Их все ненавидели, на них срывали злость, но я заметил, что изо дня в день число этих полуинвалидов росло и все меньше тачек доходило под утро до заветной цифры сто. Стали появляться саморубы-членовредители.
Однажды вечером приехал Зельдин, который теперь жил на втором участке, и часа два просидел возле меня, молча наблюдая за работой. Взяв из моих рук блокнот с карандашом, он сказал:
— Бакулин сидит у нормировщика с нарядами, а здесь портачит этот идиот Хаджи, ненавижу его еще со стеклозавода. Иди зови рыжего, пусть бежит, да поскорее!..
Минут десять спустя явился Бакулин.
— Тебе осталось год с чем-то, — произнес Зельдин своим обычным бесстрастным голосом, — но смотри: мы все больше отстаем от плана… Вчера Исаак вернулся с Голубого Тарына — пустой номер. А если уж Исаак ничего не найдет, никто не найдет. Без плана Иван Федорович загонит нас в такой угол, где ни одна экспедиция не отыщет. Я-то встану на ноги: был уже раз в немилости, слесарил и шоферил. Но вам, бригадирам, он как пить дать снимет зачеты, понял?
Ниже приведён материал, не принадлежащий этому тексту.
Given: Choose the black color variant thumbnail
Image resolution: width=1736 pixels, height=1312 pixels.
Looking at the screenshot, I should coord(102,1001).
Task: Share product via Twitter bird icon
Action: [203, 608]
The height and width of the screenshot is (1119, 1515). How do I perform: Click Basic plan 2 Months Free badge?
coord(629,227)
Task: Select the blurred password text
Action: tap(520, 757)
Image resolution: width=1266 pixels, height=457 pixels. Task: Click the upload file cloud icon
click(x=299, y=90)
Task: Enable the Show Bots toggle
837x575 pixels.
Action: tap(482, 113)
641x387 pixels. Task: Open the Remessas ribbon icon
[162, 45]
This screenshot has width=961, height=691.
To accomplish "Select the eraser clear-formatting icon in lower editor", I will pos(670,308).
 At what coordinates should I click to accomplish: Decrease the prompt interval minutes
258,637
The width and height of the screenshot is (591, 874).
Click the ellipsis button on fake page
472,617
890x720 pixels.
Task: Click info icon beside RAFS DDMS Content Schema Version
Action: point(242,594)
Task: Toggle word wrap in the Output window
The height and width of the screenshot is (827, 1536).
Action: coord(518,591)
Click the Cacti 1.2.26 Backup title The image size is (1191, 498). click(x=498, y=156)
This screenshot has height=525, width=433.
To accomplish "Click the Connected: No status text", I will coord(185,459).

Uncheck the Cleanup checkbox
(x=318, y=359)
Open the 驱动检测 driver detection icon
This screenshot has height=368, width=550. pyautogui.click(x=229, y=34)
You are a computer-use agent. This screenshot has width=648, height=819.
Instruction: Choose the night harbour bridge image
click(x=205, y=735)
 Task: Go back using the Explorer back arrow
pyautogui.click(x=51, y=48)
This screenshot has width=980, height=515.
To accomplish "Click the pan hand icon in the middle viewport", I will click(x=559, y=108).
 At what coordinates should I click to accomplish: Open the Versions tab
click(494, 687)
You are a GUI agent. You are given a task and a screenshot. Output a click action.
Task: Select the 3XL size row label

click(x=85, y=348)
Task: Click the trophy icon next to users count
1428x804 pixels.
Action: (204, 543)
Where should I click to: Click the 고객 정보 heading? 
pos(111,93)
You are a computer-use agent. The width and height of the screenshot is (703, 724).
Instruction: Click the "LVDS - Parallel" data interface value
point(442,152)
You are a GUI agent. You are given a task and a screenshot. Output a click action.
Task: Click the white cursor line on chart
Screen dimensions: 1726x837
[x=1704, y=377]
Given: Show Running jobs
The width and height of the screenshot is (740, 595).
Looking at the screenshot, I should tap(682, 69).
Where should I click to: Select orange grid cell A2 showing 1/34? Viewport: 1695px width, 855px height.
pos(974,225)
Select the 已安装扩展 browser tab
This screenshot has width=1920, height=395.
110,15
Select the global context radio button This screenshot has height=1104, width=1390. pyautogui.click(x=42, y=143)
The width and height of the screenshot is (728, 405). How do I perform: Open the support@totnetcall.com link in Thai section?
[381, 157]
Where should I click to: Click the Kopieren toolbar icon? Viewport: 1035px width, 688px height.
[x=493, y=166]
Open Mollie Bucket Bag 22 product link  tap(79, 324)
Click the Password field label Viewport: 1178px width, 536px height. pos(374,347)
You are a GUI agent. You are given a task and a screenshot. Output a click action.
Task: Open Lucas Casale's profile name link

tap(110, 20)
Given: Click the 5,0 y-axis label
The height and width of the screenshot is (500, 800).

Гляди, как Лебедев жмет на своих. Лупит, понятно, но хрен с ним, зато они по триста граммов дают! У тебя же полигон лучше, а вчера полтораста намыл — позор! Гони их в русло, как Лебедев. Он там стережет на берегу, чтобы никто из воды не вылезал, пусть и твои ноги помочат, не курорт! Завтра дневная смена на два часа раньше выйдет, место подготовит, речку отведет. Будете в русле набирать грунт, и чтоб четыреста граммов без никаких! Давай сюда блокнот: на черта он пишет тачки, если лодырей не наказываешь? Кто хуже всех? Белов, Нечипоренко, Апс… По двадцать три тачки на пару этот Апс — куда смотришь? А твой звеньевой с тростиком гуляет, как по Невскому! Охрип, что ли, не слыхать его? Что он, пацифист? Заменить Хаджи, на стеклозаводе еще мне глаза намозолил, ребенка вольной нормировщице сделал… Судить надо было…
— Эй ты, Хаджи! — разъяренно заорал он вдруг на высокого смуглого красавца восточного типа. — Ты что, японский городовой, курорт развел? Марш в забой, мать твою за ногу! Не умеешь подгонять, гоняй сам! Для начала пятьдесят тачек — до утра еще далеко, Нечипоренко с Апсом пускай тебе наваливают! Прочь!.. А ты мне утром принеси блокнот, и чтобы без выкрутас, не то тоже загремишь! У какой пары меньше сотни — остается в дневную, потом ко мне! Будем действовать, и ты, бригадир, смотри, чтобы режим был как на втором участке! Не наведешь порядок, переведу к Лебедеву на тачку. Понял?!
— Ничего не попишешь, придется лупить, — сказал Бакунин с досадой после ухода Зельдина. — Снимет меня — с другим бригадиром ребятам будет еще хуже. Апс скрипач, каково ему кайлом ковырять? Ладно, пойду поговорю с ними, звеньевого назначу.
Через день позвонил Леша: он заболел и поехал в Спорный, но застрял на перевалке, откуда на днях протянули линию телефона. Я подозревал, что Леша проигрался Ивану Рождественскому, который ожидал там запчастей для трактора. Слышимость была отвратительная.
— Иди на второй участок, — кричал мне Леша хриплым голосом, — возьми в столе у Хабитова… план речного полигона… Иван говорит, они врезались в левый борт… а там пусто, металла нет ни грамма… Проверь, коли так, растолкуй Лебедеву, слышишь?.. Если он опять пьян, тогда Максиму, звеньевому… Только быстрее… а то когда станут актировать полигон, мне по шее… — В трубке что-то пронзительно запищало, и связь оборвалась.
Зельдин еще не уехал. Я получил у него разрешение остановить, если понадобится, работу у Лебедева, пообедал, забрал у нарядчика несколько пачек махорки и двинулся в путь.
14
Статья 182 — незаконное хранение оружия; статья 59-3 — вооруженный бандитизм.